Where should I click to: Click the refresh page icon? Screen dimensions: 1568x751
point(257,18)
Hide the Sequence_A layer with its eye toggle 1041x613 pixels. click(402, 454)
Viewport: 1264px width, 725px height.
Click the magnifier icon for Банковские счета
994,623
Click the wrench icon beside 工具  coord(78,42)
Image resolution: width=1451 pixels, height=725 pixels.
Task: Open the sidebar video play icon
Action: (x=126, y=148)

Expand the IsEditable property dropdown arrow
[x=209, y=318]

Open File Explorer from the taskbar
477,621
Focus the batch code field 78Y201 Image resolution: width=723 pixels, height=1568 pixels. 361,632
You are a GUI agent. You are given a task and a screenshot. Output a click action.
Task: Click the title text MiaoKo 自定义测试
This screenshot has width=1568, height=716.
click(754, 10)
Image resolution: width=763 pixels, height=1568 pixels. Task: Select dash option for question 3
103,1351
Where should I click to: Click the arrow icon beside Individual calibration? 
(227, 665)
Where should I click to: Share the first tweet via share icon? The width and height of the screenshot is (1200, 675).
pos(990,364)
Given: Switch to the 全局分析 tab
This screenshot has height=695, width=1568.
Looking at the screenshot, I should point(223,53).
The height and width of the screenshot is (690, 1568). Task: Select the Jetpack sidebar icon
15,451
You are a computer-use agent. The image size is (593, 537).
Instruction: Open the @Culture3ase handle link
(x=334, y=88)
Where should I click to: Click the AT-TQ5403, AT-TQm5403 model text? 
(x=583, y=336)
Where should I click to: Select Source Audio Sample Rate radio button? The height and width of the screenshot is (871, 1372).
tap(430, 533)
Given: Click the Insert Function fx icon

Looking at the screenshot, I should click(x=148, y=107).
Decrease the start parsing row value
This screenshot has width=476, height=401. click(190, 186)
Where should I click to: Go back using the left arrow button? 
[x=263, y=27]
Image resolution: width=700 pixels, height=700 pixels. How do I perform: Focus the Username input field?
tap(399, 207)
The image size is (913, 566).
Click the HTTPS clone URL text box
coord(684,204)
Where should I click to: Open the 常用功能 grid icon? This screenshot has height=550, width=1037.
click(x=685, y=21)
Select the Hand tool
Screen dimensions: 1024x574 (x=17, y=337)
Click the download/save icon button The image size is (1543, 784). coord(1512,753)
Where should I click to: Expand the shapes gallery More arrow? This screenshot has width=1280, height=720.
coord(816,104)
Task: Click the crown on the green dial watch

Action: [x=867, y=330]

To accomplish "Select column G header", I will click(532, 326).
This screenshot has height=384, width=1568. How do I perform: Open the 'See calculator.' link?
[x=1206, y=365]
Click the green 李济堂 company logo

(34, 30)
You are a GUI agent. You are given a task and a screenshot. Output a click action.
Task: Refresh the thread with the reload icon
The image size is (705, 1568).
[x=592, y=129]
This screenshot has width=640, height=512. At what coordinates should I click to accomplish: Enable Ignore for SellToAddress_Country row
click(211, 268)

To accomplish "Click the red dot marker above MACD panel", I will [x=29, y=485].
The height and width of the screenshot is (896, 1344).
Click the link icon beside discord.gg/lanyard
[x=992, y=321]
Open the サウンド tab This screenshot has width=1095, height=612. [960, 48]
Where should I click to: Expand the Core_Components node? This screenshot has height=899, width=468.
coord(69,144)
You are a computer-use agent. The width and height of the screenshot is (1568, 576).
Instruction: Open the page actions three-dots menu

# # #

| EXERCISE DETAILS |
Check every line of the data for the word "will". The response is the count alone.

| ANSWER SECTION |
2